Catullo, Verona prende tempo
e studia una doppia strategia
AEROPORTI. Lunedì un nuovo vertice in attesa dell’assemblea dei soci che dovrà decidere sull’aumento di capitale. Incontri in Comune e Provincia Molgora: «Non siamo in guerra. Ma è necessaria una soluzione che sia utile per il territorio»
Verona. Il sistema Verona prende ancora tempo per scegliere quale linea adottare di fronte all'intenzione di Brescia di gestire in modo autonomo l'aeroporto Gabriele D'Annunzio di Montichiari. A fronte di una richiesta non pervenuta loro ufficialmente, i soci veronesi dell'aeroporto Catullo, riuniti ieri in municipio, hanno messo in campo due ipotesi-strategie, da definire ulteriormente in una successiva riunione. Prima, comunque, dell'assemblea dei soci di mercoledì che dovrà decidere sull'aumento di capitale del Catullo (servono 40 milioni).
Se la concessione dello scalo di Montichiari dovesse restare così com'è, Brescia potrà anche avere la maggioranza, nel gestirlo. Se la concessione dovesse invece andare a Brescia, Verona e Trento avrebbero quote simili, tali da garantire a tutti di incidere sulle scelte. In pratica, così, nessun socio potrebbe decidere da solo. Queste le piste analizzate in municipio, alla presenza del sindaco Flavio Tosi, del presidente della Provincia Giovanni Miozzi, del presidente della Camera di Commercio Alessandro Bianchi e di rappresentanti di Confindustria Verona, Fondazione Cariverona e Banco Popolare.
Nella tarda mattinata, però, Verona ha ospitato un altro incontro. In Provincia è giunto Daniele Molgora, presidente leghista della Provincia di Brescia, sottosegretario all'economia, riunitosi con Miozzi e con il presidente della Camera di Commercio Bianchi. Sulle intenzioni e sulle mosse concrete di Brescia su Montichiari c'era più di un punto di domanda, da parte dei soci veronesi. Secondo una «vulgata» (ma che il presidente della Camera di Commercio di Brescia, Franco Bettoni, ha detto non essere ancora ufficiale) Molgora avrebbe già mandato avanti un piano per scorporare il ramo d'azienda di Montichiari dal Catullo. E, dopo aver ottenuto la maggioranza e la concessione, creare un sistema aeroportuale con Milano Malpensa e Bergamo-Orio al Serio coinvolgendo però anche Verona, Bolzano, Mantova e Cremona. In cambio, Brescia parteciperebbe alle ricapitalizzazioni di Montichiari e del Catullo, pagando intorno ai 50 milioni.

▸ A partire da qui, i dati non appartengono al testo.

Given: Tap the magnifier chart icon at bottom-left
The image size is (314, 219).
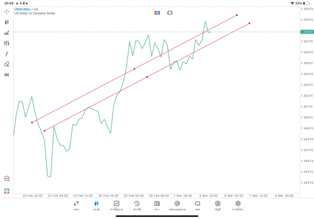Looking at the screenshot, I should (7, 179).
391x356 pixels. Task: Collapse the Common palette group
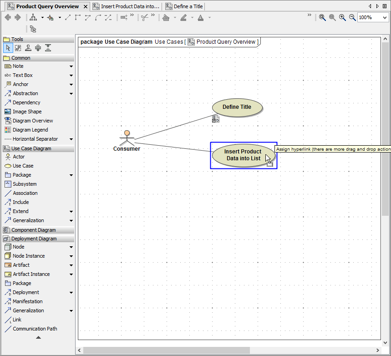[x=21, y=58]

Sullo stato dell'arte della partita Miozzi, Molgora e Bianchi si sono confrontati per un'ora e mezza. All'uscita, Molgora spiega che «questo incontro è servito per stemperare un po' il clima, ma anche per parlare della partecipazione della nostra Provincia nell'autostrada Serenissima Brescia-Padova e della proposta di un Comitato delle Province del Garda, che discuta di politiche territoriali comuni su turismo, ambiente e gestione dell'acqua».
Ma sull'aeroporto le posizioni si avvicinano? «Sono diverse e ne stiamo discutendo», dice Molgora. «Brescia è compatta su una, ma il sistema Verona vuole acquisire altri particolari. Il nodo è la concessione per gestire Montichiari: Brescia cerca di arrivare ad averla, ma io dico che l'alleanza con Verona è imprescindibile perché solo così si ottengono risultati positivi. E questo vale anche per la Serenissima», aggiunge Molgora, che lunedì sarà ancora a Verona, con Bettoni, a incontrare Bianchi e Miozzi. «Il tempo però stringe», conclude, «perché presto c'è l'assemblea dei soci. Comunque, Brescia non è in guerra con Verona e dobbiamo trovare una soluzione utile al territorio». Molgora, quindi, apre a un coinvolgimento della Province di Brescia e Verona, e Trento, nel dettare le linee di gestione aeroportuale. Bianchi: «Incontro chiarificatore, in un clima cordiale». Miozzi: «Utile il confronto».
Si discute ancora, però, di strategie. Montichiari serve a Brescia per sviluppare la funzione cargo. Trova però riscontri la voce di un piano più esteso. Un altro bresciano, Alcide Leali, fondatore di Air Dolomiti poi venduta a Lufthansa, ha rilevato il ramo cargo da Alitalia e potrebbe avere interessi per sviluppare proprio a Montichiari il trasporto merci. C'è poi la Serenissima. Brescia potrebbe cedere quote, anche per trovare i soldi per pagare a Verona Montichiari. La partita è ancora aperta.